**YOUR INSTRUCTIONS:**
Below is a listing. Quote from it, exactly, the lines from the one containing "Screen dimensions: 220x160" down to the one containing "EUR 1M sparkline", both ends included, and nothing else.

LISTED ENTRIES below:

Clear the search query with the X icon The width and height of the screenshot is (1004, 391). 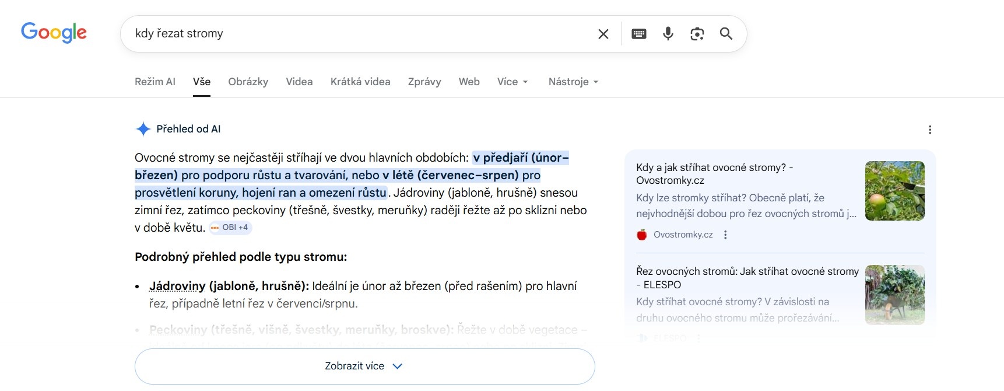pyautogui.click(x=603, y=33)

End of LISTED ENTRIES.
LISTED ENTRIES below:

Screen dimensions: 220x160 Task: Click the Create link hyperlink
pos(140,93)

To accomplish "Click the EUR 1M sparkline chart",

End of LISTED ENTRIES.
LISTED ENTRIES below:

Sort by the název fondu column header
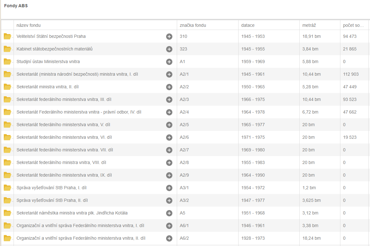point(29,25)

End of LISTED ENTRIES.

**FINISHED EXERCISE:**
Screen dimensions: 220x160 Task: Click the Create link hyperlink
pos(140,93)

To accomplish "Click the EUR 1M sparkline chart",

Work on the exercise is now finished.